Dr. Earl Blair from Indiana University presented his three most important strategies based on extensive reading and his experience in facilitating labor management safety-related negotiations. His first strategy is to “Work toward a 100% Reporting Culture.” The focus should be on developing openness around injury and near-miss reporting, as well as encouraging workers to identify and report unsafe conditions. “Don’t insult your employees with a slogan” said Blair, making immediate reference to “All injuries are preventable” and “No injuries are acceptable.” “Most employees don’t believe it, and it’s more likely to be harmful.” He cited examples of underreporting based on fear of retaliation and how these slogans focus on the downstream (injuries), how they don't present ways to improve, and how they are frequently not much more than feel-good catch-phrases for management. Blair was careful to point out that there is a difference in the belief that injuries are preventable and the slogan. “There is nothing wrong with a vision of no accidents, just don’t evangelize,” he cautioned. As far as developing the culture, Blair suggested developing trust, making reporting easy and reporting everything, not retaliating, making reporting anonymous whenever possible, and making follow-up actions very visible, because people want to know they were listened to.
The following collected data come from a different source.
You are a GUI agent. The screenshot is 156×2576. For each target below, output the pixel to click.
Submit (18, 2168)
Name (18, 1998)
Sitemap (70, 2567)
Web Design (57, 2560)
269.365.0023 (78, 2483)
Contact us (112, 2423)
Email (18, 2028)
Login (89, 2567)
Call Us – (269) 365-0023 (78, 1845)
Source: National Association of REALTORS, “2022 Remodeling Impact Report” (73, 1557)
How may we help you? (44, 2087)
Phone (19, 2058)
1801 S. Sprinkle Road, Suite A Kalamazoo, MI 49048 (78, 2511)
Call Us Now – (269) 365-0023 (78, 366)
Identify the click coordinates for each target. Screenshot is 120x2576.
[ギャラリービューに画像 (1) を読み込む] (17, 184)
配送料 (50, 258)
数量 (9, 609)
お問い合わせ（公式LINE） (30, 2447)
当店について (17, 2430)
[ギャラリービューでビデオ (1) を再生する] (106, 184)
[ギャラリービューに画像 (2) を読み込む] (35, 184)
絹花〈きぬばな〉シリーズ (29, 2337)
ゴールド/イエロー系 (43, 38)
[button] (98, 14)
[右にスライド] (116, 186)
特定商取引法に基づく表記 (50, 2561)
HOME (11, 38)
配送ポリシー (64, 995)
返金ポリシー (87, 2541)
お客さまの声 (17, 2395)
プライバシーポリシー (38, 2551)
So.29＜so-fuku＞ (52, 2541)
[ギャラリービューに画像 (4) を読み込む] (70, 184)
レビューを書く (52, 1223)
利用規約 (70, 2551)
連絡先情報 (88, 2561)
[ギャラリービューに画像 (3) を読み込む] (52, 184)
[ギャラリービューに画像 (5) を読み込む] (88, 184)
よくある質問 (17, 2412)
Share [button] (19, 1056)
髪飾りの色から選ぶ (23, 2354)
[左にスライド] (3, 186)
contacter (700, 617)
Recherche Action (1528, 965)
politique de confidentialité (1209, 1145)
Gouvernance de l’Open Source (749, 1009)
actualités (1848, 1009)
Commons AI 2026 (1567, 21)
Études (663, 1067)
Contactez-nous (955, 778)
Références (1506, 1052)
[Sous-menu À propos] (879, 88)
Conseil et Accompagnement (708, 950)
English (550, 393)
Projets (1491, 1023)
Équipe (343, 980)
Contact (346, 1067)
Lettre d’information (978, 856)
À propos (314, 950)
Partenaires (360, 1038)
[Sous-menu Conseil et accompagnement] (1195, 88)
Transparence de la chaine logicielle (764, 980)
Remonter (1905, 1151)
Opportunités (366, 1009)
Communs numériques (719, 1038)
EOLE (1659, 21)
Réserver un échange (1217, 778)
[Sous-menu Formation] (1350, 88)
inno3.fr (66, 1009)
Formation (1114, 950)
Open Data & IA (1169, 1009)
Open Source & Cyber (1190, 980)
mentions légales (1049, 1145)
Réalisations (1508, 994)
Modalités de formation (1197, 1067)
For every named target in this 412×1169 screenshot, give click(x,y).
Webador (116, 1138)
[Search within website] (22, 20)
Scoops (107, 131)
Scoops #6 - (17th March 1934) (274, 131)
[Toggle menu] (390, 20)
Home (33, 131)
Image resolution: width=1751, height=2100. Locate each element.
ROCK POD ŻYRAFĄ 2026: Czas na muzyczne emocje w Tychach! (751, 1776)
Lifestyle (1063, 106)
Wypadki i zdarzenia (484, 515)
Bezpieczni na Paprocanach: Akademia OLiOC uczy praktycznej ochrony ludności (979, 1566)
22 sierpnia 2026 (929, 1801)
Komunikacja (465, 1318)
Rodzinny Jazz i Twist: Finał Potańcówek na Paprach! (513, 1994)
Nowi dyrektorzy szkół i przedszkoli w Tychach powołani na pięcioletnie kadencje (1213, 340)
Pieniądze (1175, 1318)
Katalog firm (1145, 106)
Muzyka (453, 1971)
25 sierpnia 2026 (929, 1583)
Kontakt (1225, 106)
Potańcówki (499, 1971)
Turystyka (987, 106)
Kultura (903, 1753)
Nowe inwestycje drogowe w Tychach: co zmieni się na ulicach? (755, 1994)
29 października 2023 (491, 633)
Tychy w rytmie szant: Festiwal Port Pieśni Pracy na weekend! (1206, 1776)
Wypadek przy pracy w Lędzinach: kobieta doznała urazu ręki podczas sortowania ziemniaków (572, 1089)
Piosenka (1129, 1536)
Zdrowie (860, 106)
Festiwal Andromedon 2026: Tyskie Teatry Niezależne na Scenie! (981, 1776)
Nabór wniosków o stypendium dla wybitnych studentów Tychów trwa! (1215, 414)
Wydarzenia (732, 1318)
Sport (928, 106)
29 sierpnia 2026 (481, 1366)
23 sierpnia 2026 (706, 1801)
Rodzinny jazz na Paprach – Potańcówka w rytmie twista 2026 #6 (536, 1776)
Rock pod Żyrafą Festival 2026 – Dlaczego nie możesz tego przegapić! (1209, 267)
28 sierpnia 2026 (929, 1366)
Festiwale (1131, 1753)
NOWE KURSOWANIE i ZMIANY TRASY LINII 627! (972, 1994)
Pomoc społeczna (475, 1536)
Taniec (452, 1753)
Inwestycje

Strategy number two: Develop Safety Awareness with Meaningful Safety Rules. Blair cited companies where safety procedures were so voluminous and complex as to be “unknowable.” He recommended making rules dynamic, inviting participations from workers in their development, making rules practical and relevant, monitored and enforced, effectively communicated, and continually improved upon.
The final strategy was to help leaders understand how to consistently act to develop a safety culture. “Most CEOs are very bright people,” said Blair, “but they don’t know how lead in this area.” Safety professionals must help teach leaders how to develop the culture. Safety is a very complex web of processes, systems, and people, and the best solutions presented focused on observation – LBWA (lead by walking around) –monitoring the workplace and, most important, listening to workers.
As Blair said in conclusion, “Developing a Safety Culture isn’t rocket science – it’s much more complex than that.”